Broderick was sitting in an uncomfortable chintz armchair looking out a spyglass toward the castle when one of the inn's room servants entered carrying a silver platter upon which sat a freshly uncorked bottle of sweet cherry wine with a pewter goblet and a small, but impressive spread of cubed cheeses. He set the platter down on the doily covered end table next to the armchair, bowed silently, and left the room.

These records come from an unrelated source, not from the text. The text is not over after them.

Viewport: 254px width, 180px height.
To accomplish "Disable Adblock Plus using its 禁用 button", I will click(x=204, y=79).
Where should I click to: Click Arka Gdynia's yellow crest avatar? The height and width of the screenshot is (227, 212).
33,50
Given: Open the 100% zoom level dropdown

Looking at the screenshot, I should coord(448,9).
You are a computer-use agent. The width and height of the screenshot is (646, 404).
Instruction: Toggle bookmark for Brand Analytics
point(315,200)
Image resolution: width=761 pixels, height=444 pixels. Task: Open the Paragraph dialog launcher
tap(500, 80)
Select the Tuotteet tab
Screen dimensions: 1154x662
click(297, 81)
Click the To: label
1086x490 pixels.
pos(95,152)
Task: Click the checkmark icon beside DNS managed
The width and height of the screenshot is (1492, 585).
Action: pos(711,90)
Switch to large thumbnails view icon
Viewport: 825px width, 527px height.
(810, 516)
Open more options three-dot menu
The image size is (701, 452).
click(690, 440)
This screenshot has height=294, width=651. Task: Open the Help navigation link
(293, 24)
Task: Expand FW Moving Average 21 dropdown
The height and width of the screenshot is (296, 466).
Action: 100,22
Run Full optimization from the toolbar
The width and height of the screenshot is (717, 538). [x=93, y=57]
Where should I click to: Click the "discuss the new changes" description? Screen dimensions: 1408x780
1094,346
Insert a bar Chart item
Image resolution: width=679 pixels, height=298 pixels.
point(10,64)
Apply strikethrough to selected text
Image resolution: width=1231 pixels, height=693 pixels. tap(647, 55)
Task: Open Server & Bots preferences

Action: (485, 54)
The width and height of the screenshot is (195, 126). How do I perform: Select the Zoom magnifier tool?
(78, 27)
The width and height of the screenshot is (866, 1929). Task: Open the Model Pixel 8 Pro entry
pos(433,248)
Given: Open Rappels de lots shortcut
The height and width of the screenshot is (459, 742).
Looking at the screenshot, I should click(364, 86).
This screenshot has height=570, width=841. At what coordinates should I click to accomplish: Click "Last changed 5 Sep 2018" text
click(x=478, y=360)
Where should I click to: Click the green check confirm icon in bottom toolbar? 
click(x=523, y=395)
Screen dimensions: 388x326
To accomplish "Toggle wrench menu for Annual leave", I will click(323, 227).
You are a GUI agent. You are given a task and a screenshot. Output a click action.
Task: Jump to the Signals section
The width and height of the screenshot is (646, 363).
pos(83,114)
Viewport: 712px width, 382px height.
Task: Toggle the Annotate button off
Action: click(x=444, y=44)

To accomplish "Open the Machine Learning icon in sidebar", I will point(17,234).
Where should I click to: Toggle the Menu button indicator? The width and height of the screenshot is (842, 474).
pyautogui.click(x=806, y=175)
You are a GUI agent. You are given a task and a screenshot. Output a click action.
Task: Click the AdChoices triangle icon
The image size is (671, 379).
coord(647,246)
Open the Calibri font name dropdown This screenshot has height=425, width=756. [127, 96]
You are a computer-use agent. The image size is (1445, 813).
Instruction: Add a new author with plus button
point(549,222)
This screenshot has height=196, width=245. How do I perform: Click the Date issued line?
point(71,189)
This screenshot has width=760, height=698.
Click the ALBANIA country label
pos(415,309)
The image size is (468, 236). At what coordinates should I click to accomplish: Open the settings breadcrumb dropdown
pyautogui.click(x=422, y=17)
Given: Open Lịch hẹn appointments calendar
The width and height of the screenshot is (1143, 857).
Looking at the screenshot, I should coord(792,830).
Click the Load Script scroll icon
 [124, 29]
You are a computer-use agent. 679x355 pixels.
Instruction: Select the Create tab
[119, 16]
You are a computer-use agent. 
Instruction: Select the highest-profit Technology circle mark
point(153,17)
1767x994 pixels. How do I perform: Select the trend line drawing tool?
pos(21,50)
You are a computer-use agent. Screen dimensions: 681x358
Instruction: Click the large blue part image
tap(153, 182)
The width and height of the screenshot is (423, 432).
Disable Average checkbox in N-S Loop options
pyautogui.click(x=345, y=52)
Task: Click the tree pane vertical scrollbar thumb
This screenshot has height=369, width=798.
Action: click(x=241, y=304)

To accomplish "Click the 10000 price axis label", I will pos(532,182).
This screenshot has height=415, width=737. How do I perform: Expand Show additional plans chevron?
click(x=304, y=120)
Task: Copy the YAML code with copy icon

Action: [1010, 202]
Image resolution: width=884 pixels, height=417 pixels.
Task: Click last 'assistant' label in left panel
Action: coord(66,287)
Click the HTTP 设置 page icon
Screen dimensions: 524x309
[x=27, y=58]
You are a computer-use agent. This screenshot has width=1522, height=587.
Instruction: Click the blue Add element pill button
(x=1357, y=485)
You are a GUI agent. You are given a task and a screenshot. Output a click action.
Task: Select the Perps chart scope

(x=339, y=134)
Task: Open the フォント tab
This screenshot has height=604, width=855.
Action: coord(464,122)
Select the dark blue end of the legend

Broderick had told the staff that he had no need of refreshment or any of the inn's other amenities during his stay, but the message had not gotten through and regular deliveries of wine, mead, pastries, fruits, cheeses, plush bathrobes and slippers, local periodicals, and bath salts had continued so frequently that Broderick had given up trying to stop them only hours after their arrival at the inn.

Through the spyglass Broderick was watching a changing of the guard at one of the side gates to the castle. It was very strictly regimented and choreographed. The gates swung open at exactly half past the hour. Two guards in highly polished armor carrying highly polished sabers emerged. The two new guards stepped precisely to where the old guards stood sentry. With a salute, the Spears of the Watchmen were passed from one guard to the next, and the new guards took their rightful positions. Once the Spear was passed, the now-off-duty guards march rigidly back through the gates. The gates slid smoothly shut behind them.